Exercise> Reproduce the listing verbatim, starting at the line that contains "coordinates (954, 61)." and continuing through the last line of the listing, with both of those lines included.

[Start The records]

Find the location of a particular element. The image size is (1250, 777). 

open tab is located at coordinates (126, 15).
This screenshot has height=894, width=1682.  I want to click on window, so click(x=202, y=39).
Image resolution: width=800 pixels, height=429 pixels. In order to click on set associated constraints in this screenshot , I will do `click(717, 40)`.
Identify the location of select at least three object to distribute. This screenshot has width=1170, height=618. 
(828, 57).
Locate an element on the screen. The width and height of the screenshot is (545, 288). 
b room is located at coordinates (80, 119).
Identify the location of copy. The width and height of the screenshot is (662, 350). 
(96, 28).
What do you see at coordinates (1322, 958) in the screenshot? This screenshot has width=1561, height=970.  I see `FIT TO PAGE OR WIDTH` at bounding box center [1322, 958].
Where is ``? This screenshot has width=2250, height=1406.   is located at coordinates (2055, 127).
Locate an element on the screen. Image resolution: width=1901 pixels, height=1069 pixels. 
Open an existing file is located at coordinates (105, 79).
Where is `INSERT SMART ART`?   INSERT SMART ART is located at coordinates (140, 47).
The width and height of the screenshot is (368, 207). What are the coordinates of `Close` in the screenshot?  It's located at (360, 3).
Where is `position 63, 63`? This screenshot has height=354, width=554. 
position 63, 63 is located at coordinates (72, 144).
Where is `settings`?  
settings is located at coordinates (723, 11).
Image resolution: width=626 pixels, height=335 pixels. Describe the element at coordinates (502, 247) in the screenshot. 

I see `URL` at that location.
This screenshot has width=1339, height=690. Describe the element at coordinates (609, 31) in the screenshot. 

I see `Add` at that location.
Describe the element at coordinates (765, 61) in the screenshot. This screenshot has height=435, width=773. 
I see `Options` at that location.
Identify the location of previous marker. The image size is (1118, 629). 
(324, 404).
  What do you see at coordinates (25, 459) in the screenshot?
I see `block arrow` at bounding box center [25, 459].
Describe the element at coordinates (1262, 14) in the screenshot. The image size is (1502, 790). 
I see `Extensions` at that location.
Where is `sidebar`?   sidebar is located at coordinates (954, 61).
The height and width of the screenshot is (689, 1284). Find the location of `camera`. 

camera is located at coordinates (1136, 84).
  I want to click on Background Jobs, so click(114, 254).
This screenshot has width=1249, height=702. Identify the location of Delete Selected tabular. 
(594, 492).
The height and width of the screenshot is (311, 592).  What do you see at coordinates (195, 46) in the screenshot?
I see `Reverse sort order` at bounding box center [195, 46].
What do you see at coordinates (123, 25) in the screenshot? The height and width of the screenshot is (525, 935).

[End The records]

Result of the exercise>
Where is `sidebar`?   sidebar is located at coordinates (954, 61).
The height and width of the screenshot is (689, 1284). Find the location of `camera`. 

camera is located at coordinates (1136, 84).
  I want to click on Background Jobs, so click(114, 254).
This screenshot has width=1249, height=702. Identify the location of Delete Selected tabular. 
(594, 492).
The height and width of the screenshot is (311, 592).  What do you see at coordinates (195, 46) in the screenshot?
I see `Reverse sort order` at bounding box center [195, 46].
What do you see at coordinates (123, 25) in the screenshot? The height and width of the screenshot is (525, 935).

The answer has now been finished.